'Lost golden city' discovered by archaeologists in Egypt
Egypt announced on Thursday the discovery of what it termed the "Lost Golden City" in the southern province of Luxor, with one U.S.-based egyptologist describing the find as the biggest archaeological discovery since Tutankhamun's tomb nearly a century ago.
A mission led by Egypt's former antiquities chief Zahi Hawass unearthed "several areas or neighborhoods" of the 3,000-year-old city after seven months of excavation.
The mission's original target was to find a mortuary temple of King Tut, whose tomb was discovered in Luxor's Valley of the Kings in 1922, but they instead excavated parts of an entire city.
The city, which Hawass also called "The Rise of Aten," dates back to the era of 18th-dynasty king Amenhotep III, who ruled Egypt from 1391 till 1353 B.C.
"The excavation started in September 2020 and within weeks, to the team's great surprise, formations of mud bricks began to appear in all directions," Egypt's antiquities ministry said in a statement. "What they unearthed was the site of a large city in a good condition of preservation, with almost complete walls, and with rooms filled with tools of daily life."
The southern part of the city includes a bakery, ovens and storage pottery while the northern part, most of which remain under the sands, comprises administrative and residential districts, the ministry added.
"It was the largest administrative and industrial settlement in the era of the Egyptian empire on the western bank of Luxor," ABC News cited Hawass as saying.
"The city's streets are flanked by houses," with some walls up to 3 meter high, he also said.
Hawass said the city was still active during Amenhotep III's co-regency with his son, Akhenaten, but that the latter eventually abandoned it when he took the throne.
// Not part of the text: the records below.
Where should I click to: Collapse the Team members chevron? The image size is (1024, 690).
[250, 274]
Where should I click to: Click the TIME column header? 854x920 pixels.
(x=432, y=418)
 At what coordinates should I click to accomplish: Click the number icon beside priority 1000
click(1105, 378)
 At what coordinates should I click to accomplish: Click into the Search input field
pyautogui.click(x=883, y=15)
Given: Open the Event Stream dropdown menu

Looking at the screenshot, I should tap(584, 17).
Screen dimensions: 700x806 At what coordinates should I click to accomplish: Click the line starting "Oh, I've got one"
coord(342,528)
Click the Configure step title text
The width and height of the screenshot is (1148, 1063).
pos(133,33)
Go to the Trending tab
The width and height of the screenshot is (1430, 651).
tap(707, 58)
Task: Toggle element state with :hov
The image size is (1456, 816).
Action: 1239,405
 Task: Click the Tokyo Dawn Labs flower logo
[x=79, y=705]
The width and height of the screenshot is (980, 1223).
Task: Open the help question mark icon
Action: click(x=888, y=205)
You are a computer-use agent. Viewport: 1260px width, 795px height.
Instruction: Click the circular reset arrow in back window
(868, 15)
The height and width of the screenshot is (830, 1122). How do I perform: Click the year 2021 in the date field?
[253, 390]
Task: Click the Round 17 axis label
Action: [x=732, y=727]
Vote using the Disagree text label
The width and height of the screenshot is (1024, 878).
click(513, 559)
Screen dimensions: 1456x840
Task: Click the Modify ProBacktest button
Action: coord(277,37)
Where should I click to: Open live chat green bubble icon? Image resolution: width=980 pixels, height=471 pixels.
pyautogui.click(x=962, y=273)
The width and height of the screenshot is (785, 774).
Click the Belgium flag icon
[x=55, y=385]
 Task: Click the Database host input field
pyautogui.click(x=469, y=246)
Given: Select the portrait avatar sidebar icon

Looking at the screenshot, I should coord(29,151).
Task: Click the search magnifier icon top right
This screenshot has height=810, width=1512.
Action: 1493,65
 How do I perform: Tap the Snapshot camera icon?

Akhenaten then founded Amarna, a new capital in the modern-day province of Minya, some 250 km south of Cairo and 400 km north of Luxor.
Betsy Brian, professor of egyptology at Johns Hopkins University in Baltimore, said the finding's importance is only second to the earth-shattering discovery of King Tut's tomb.
"The discovery of the Lost City, not only will give us a rare glimpse into the life of the Ancient Egyptians at the time where the Empire was at its wealthiest but will help us shed light on one of history's greatest mystery: why did Akhenaten and Nefertiti decide to move to Amarna," Brian added.